— Start of Extract —

This approach ensures your changes don’t break existing functionality and can be easily replaced when the system officially adopts the master input file.

Method 1: Programmatic Execution (Python/Notebook)¶

The programmatic approach gives you full control over the simulation configuration and is ideal for:

Jupyter notebook analysis
Custom simulation scenarios
Integration with other Python tools
Batch processing

Quick Example¶

from pathlib import Path
from steelo.simulation import SimulationConfig
from steelo.simulation_runner import create_simulation_runner
from steelo.domain import Year

config = SimulationConfig.from_data_directory(
    start_year=Year(2025),
    end_year=Year(2030),
    data_dir=Path("./data"),
    output_dir=Path("./test_outputs")
)

runner = create_simulation_runner(config)
results = runner.run()

# Access results
print(f"Final steel price: {results['price']}")
print(f"Total production: {results['production']}")

Custom Paths Example¶

config = SimulationConfig(
    # Custom output paths
    output_dir=Path("./custom_outputs"),
    plots_dir=Path("./custom_outputs/plots"),
    
    # Custom input data
    plants_json_path=Path("./my_data/plants.json"),
    demand_center_xlsx=Path("./my_data/demand.xlsx"),
    cost_of_x_csv=Path("./my_data/cost_of_x.json"),
    
    # Time and parameters
    start_year=Year(2025),
    end_year=Year(2050),
    scrap_generation_scenario="high_recycling",
)

Technology Constraints Example¶

from steelo.simulation_types import get_default_technology_settings, TechnologySettings

# Create technology settings with specific constraints
tech_settings = get_default_technology_settings()

# Ban blast furnaces by setting allowed=False
tech_settings['BF'] = TechnologySettings(
    allowed=False,
    from_year=2025,
    to_year=None
)

# Allow hydrogen DRI only from 2030
tech_settings['DRIH2'] = TechnologySettings(
    allowed=True,
    from_year=2030,
    to_year=None
)

# Disable certain technologies
tech_settings['ESF'] = TechnologySettings(
    allowed=False,
    from_year=2025,
    to_year=None
)
tech_settings['MOE'] = TechnologySettings(
    allowed=False,
    from_year=2025,
    to_year=None
)

config = SimulationConfig(
    start_year=Year(2025),
    end_year=Year(2040),
    technology_settings=tech_settings,
)

— End of Extract —
— Start of Raw data —

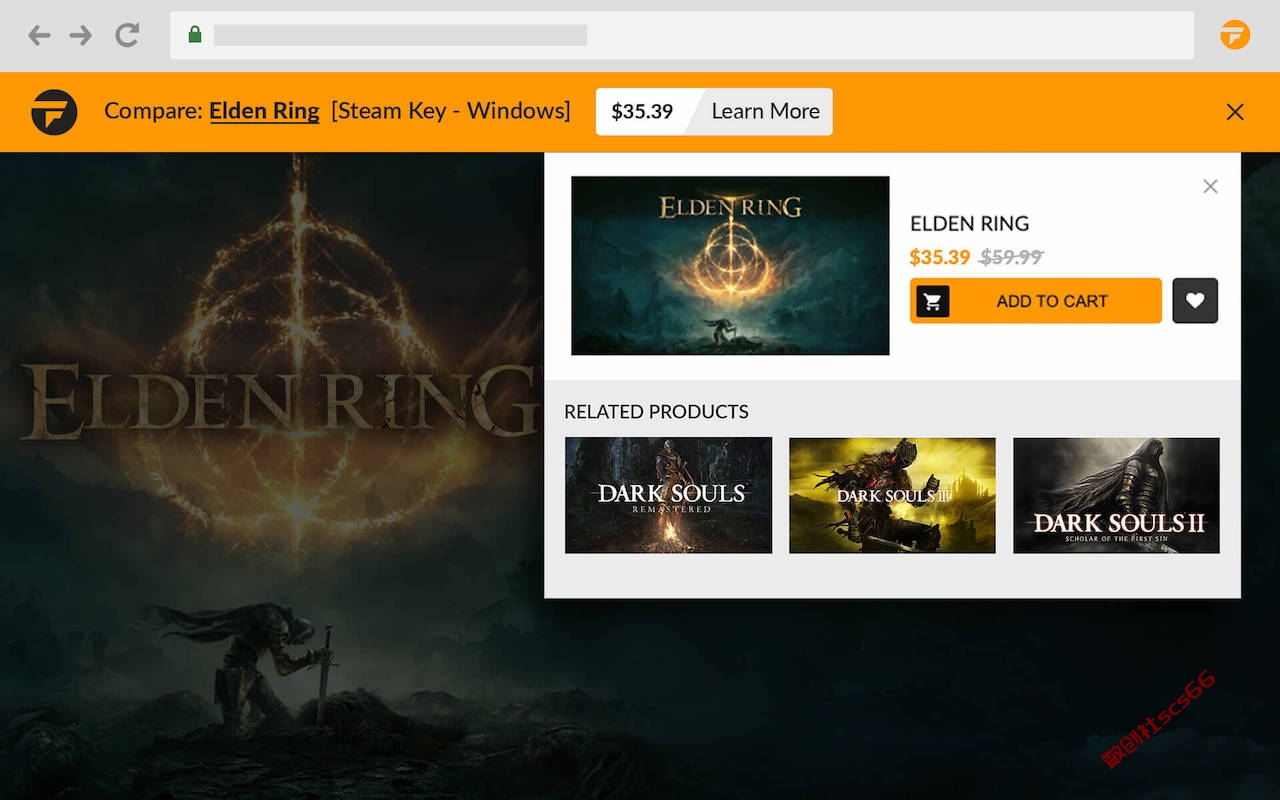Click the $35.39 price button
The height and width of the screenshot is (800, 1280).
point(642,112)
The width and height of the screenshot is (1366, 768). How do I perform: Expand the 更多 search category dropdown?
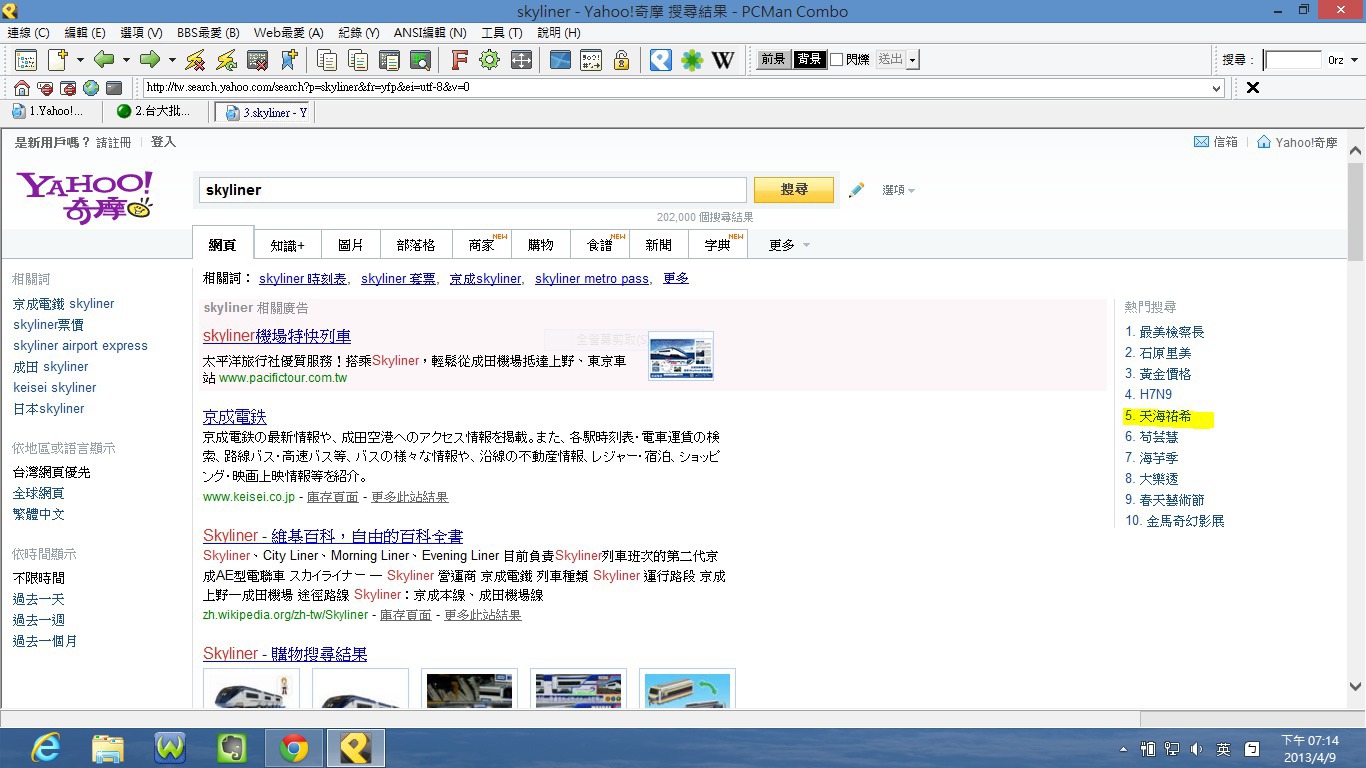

— End of Raw data —

List of tasks:
A: In the technology constraints example of the simulation documentation, from which year is hydrogen DRI allowed?
B: Carry on writing the simulation documentation after the end of its final code example.

Results for the exercise:
A: From 2030.

B:
For more examples, see examples/run_simulation_example.py.

Caching System¶

The CLI implements a content-based caching system that significantly speeds up repeated simulations:

How It Works¶

Content Hashing: The master Excel file is hashed using SHA256 to create a unique cache key
Cache Storage: Prepared data is stored in $STEELO_HOME/preparation_cache/prep_<hash>/
Fast Lookups: An index file tracks all cached preparations for instant lookups
Automatic Reuse: When running with the same master Excel, cached data is reused instantly

Cache Management Commands¶

# View cache statistics
steelo-cache stats

# List all cached preparations
steelo-cache list

# Clear all cached data
steelo-cache clear

# Clear old caches but keep recent ones
run_simulation --cache-clear --keep-recent 3

# Force fresh preparation (bypass cache)
run_simulation --force-refresh

# Disable caching entirely
run_simulation --no-cache

Cache Versioning¶

The cache system includes automatic version tracking. When the code that processes data changes, old caches are automatically invalidated. This ensures you always get correctly processed data without manual intervention.

If you encounter issues with outdated cached data:

The cache version is automatically bumped when processing code changes
Old caches are invalidated when detected
Use --force-refresh to bypass all caching if needed

Directory Structure¶

$STEELO_HOME/
├── preparation_cache/
│   ├── index.json                    # Fast lookup index
│   ├── prep_a1b2c3d4/               # Cached preparation
│   │   ├── data/                    # Prepared data files
│   │   │   └── fixtures/            # JSON repositories
│   │   └── metadata.json            # Cache metadata
│   └── prep_e5f6g7h8/               # Another cached preparation
├── output/                          # Simulation outputs
│   ├── sim_20240726_143052/        # Timestamped simulation
│   └── latest -> sim_20240726...   # Symlink to latest
├── data -> preparation_cache/...    # Symlink to latest preparation
└── output_latest -> output/sim_...  # Symlink to latest output

Backward Compatibility¶

For backward compatibility with existing scripts, symlinks are automatically created:

project_root/data/ → Latest cached preparation
project_root/output/ → Latest simulation output

If these directories already exist, they are backed up to data_backup_<timestamp> and output_backup_<timestamp>.

Method 2: Command-Line Interface (CLI)¶

The CLI approach is useful for automated runs, testing, and debugging.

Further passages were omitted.